En su proceso civilizador, la joven indígena cambia de nombre pero no de identidad, porque la identidad sólo es un problema para aquéllos que, como John Smith, permanecen anclados a una masculina voluntad de búsqueda y diferenciación de categorías que les mantiene en un perpetuo “afuera”. El indio enviado como embajador a Inglaterra comparte esta misma condición: firme en sus contornos, con su perfil adusto y sus ropajes, enmudece ante las geometrías de un jardín palaciego. Él es también un vidente paralizado ante su visión, alienado por las formidables distancias que se abren entre el mundo de origen y el que ahora visita. Ella, por el contrario, “se deja llevar” y salva todo un abismo de diferencias al cruzar el Atlántico, sin que parezca haberse movido; no hay esfuerzo aparente porque el agua deja al tiempo hacer su trabajo. Las imágenes del extraordinario segmento final reúnen todos los opuestos: el salvaje y el hogar, el camino recto y la carrera desenfrenada, el dique y el oleaje, el lecho de sábanas y la corteza vegetal, las aguas de América y las aguas de Europa. Contra lo que podría sugerirnos una interpretación apresurada, Rebecca no vuelve a ser Pocahontas antes de morir, porque lo ha seguido siendo con la misma verdad con la que Pocahontas es Rebecca. Ese final no es del todo un retorno a la naturaleza sino más bien la afirmación misma de una totalidad que ni sabe de nombres ni dejó nunca de estar ahí.
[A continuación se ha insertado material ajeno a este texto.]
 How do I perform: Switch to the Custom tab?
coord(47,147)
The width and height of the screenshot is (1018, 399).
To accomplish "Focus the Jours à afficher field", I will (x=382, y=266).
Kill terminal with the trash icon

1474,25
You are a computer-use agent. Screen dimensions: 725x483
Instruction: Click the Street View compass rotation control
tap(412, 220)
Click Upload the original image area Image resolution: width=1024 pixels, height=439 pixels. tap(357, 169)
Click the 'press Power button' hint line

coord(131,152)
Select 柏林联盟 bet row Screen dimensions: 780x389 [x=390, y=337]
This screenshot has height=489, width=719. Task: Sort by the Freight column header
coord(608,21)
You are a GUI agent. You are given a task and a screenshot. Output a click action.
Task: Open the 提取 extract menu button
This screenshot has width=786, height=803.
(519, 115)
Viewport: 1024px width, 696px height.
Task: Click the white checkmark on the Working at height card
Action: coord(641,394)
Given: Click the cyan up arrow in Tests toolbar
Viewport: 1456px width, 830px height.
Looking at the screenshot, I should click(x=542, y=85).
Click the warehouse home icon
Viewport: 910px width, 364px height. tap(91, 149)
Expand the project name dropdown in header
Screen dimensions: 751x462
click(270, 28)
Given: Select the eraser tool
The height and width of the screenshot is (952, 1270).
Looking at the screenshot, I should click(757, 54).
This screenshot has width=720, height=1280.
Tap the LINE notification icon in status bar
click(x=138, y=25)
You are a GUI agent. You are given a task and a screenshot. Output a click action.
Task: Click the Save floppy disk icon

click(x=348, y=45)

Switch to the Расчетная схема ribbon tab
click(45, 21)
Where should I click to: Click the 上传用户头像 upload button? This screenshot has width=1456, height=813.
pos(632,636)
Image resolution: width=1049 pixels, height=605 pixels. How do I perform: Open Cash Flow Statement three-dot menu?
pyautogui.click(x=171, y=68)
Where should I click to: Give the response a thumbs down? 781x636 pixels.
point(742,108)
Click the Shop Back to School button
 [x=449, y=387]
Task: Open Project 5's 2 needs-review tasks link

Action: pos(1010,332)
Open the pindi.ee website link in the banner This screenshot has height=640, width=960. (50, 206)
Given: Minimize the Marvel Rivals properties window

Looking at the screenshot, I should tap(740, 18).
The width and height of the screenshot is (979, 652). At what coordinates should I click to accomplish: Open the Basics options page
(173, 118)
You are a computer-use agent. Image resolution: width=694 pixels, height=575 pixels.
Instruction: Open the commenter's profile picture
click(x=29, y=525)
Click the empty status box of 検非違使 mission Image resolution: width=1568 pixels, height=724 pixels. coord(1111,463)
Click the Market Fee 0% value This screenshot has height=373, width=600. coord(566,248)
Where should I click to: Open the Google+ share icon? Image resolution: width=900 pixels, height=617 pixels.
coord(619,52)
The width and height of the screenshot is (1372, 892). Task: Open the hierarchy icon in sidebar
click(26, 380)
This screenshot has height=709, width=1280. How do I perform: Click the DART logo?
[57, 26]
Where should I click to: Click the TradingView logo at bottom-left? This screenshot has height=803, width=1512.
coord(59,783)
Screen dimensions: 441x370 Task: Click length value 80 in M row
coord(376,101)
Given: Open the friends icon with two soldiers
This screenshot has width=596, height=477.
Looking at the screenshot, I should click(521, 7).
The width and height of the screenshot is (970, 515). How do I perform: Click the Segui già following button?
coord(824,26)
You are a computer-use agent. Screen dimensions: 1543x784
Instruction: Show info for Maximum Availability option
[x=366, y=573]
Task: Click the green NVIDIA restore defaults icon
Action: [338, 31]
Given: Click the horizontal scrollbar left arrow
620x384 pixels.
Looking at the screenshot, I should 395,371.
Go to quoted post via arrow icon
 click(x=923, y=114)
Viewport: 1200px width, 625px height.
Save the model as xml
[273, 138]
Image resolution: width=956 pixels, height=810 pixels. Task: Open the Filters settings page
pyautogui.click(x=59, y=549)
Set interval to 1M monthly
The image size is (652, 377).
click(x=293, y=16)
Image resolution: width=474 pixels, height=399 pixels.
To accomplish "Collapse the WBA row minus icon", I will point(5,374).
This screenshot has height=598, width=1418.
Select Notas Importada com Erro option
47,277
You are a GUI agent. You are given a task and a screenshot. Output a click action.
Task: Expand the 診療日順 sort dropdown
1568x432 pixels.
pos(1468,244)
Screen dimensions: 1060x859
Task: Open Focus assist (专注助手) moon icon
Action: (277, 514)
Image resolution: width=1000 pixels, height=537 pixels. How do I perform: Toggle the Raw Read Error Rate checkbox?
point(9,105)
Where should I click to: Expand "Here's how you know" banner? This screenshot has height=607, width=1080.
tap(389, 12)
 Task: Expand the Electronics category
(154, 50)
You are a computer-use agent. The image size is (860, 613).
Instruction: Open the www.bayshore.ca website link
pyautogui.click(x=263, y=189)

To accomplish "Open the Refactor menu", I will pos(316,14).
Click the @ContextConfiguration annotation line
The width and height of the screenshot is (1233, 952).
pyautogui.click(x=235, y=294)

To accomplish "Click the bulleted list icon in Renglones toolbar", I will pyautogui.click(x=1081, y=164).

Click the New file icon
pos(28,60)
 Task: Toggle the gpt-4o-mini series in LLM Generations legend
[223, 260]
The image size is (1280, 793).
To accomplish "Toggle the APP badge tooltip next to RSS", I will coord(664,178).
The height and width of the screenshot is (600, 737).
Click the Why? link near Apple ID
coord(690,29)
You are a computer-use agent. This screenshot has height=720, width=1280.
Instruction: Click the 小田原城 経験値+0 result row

Luis Miranda, octubre de 2010.


[1]: En un artículo de su, por desgracia, desaparecida web ROUGE, Adrian Martin desarrolla con perspicacia la idea de este "intervalo" o tránsito del Edén a la Caída característico de la narrativa de Malick: "Things to Look Into: The Cinema of Terrence Malick", http://www.rouge.com.au/10/malick.html

[2]: Espoleados por esta dificultad, algunos comentaristas han proclamado la necesidad de abordar la película desde la intimidad de una experiencia que ofrece resistencias al discurso crítico habitual. Así, José Manuel López empredía el desafío con la experiencia colectiva del intercambio de opiniones á la Movie Mutations, en su web, también desaparecida, TREN DE SOMBRAS: "El Nuevo Mundo. Primera carta".